* Task statement: Only the lines containing "article" belong in the answer; find them in the material below.

* Data for analysis:

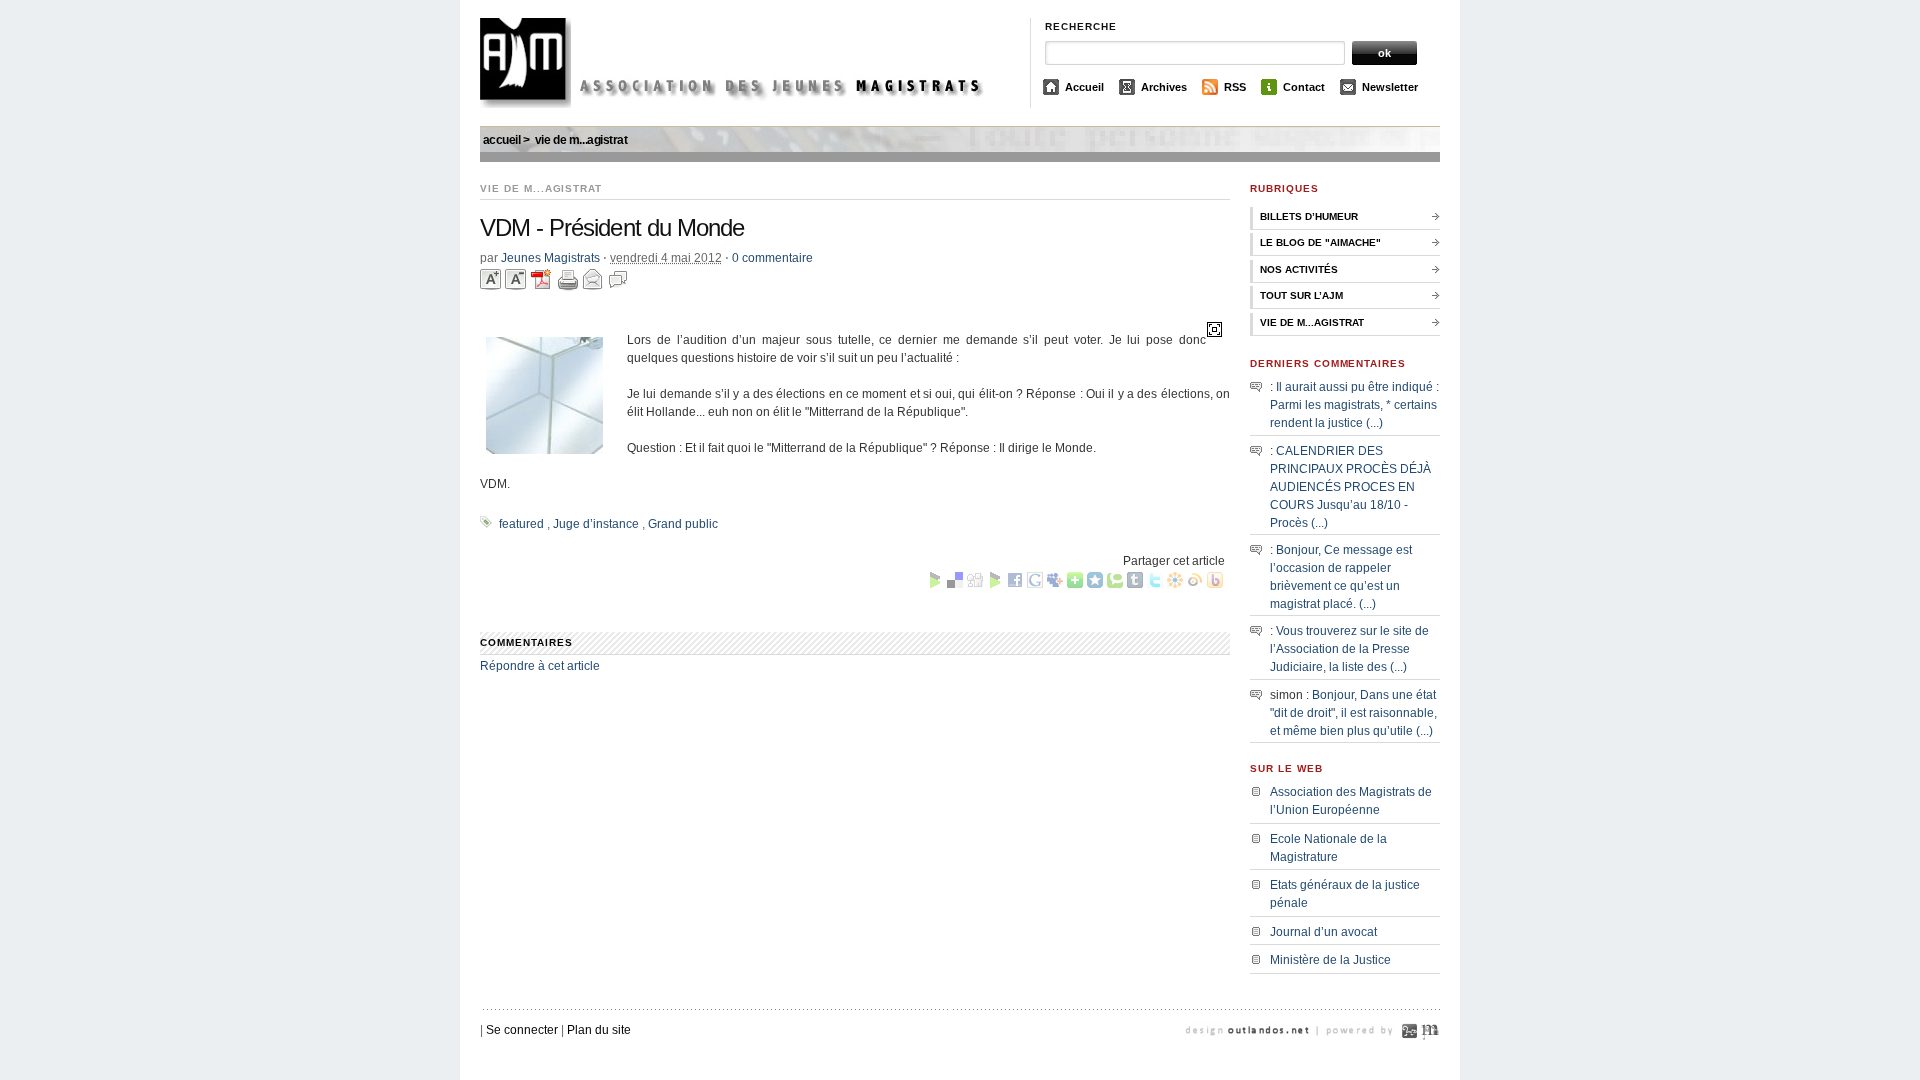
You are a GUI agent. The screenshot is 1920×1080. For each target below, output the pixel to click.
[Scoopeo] (1095, 584)
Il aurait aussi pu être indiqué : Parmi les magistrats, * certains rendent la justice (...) (1354, 405)
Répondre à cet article (540, 666)
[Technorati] (1115, 584)
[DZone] (995, 584)
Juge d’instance (596, 524)
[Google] (1035, 584)
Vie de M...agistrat (581, 140)
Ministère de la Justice (1330, 960)
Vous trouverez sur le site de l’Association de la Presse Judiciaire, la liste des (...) (1349, 649)
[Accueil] (747, 104)
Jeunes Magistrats (550, 258)
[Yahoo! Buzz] (1215, 584)
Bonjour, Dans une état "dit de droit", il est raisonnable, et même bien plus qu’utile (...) (1353, 713)
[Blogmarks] (935, 584)
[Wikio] (1195, 584)
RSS (1235, 87)
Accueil (1084, 87)
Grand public (683, 524)
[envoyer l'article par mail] (594, 305)
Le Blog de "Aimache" (1320, 242)
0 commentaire (772, 258)
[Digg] (975, 584)
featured (521, 524)
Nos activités (1299, 269)
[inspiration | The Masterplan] (1430, 1055)
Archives (1164, 87)
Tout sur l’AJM (1301, 295)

* Exercise response:
Répondre à cet article (540, 666)
[envoyer l'article par mail] (594, 305)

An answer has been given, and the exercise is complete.